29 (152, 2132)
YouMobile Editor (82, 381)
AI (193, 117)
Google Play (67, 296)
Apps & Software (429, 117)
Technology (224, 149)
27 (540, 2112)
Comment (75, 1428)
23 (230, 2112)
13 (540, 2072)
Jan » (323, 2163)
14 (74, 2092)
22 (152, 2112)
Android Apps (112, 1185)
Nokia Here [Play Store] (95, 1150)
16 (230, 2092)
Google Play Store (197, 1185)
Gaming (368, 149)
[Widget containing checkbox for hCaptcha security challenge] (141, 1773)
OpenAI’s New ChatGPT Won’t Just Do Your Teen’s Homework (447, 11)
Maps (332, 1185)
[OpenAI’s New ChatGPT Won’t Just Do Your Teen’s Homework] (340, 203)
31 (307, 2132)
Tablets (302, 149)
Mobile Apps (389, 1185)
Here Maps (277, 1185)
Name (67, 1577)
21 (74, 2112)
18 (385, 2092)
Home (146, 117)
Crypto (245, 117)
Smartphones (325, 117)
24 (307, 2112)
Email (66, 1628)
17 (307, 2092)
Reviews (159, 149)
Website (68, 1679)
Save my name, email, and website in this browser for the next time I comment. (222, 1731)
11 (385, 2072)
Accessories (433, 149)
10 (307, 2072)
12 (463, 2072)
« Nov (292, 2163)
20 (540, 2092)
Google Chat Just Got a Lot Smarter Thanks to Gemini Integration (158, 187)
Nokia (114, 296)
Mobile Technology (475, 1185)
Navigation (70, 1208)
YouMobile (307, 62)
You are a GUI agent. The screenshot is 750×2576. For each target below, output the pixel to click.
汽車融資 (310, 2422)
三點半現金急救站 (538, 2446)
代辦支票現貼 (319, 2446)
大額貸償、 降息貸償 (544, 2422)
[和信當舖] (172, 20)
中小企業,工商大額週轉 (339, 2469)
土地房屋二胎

----

• _Exercise_: Give back the whole listing above, identical in every line.

• _Solution for this problem_:
29 (152, 2132)
YouMobile Editor (82, 381)
AI (193, 117)
Google Play (67, 296)
Apps & Software (429, 117)
Technology (224, 149)
27 (540, 2112)
Comment (75, 1428)
23 (230, 2112)
13 (540, 2072)
Jan » (323, 2163)
14 (74, 2092)
22 (152, 2112)
Android Apps (112, 1185)
Nokia Here [Play Store] (95, 1150)
16 (230, 2092)
Google Play Store (197, 1185)
Gaming (368, 149)
[Widget containing checkbox for hCaptcha security challenge] (141, 1773)
OpenAI’s New ChatGPT Won’t Just Do Your Teen’s Homework (447, 11)
Maps (332, 1185)
[OpenAI’s New ChatGPT Won’t Just Do Your Teen’s Homework] (340, 203)
31 (307, 2132)
Tablets (302, 149)
Mobile Apps (389, 1185)
Here Maps (277, 1185)
Name (67, 1577)
21 (74, 2112)
18 (385, 2092)
Home (146, 117)
Crypto (245, 117)
Smartphones (325, 117)
24 (307, 2112)
Email (66, 1628)
17 (307, 2092)
Reviews (159, 149)
Website (68, 1679)
Save my name, email, and website in this browser for the next time I comment. (222, 1731)
11 (385, 2072)
Accessories (433, 149)
10 (307, 2072)
12 (463, 2072)
« Nov (292, 2163)
20 (540, 2092)
Google Chat Just Got a Lot Smarter Thanks to Gemini Integration (158, 187)
Nokia (114, 296)
Mobile Technology (475, 1185)
Navigation (70, 1208)
YouMobile (307, 62)
You are a GUI agent. The screenshot is 750×2576. For each target below, output the pixel to click.
汽車融資 (310, 2422)
三點半現金急救站 (538, 2446)
代辦支票現貼 (319, 2446)
大額貸償、 降息貸償 (544, 2422)
[和信當舖] (172, 20)
中小企業,工商大額週轉 (339, 2469)
土地房屋二胎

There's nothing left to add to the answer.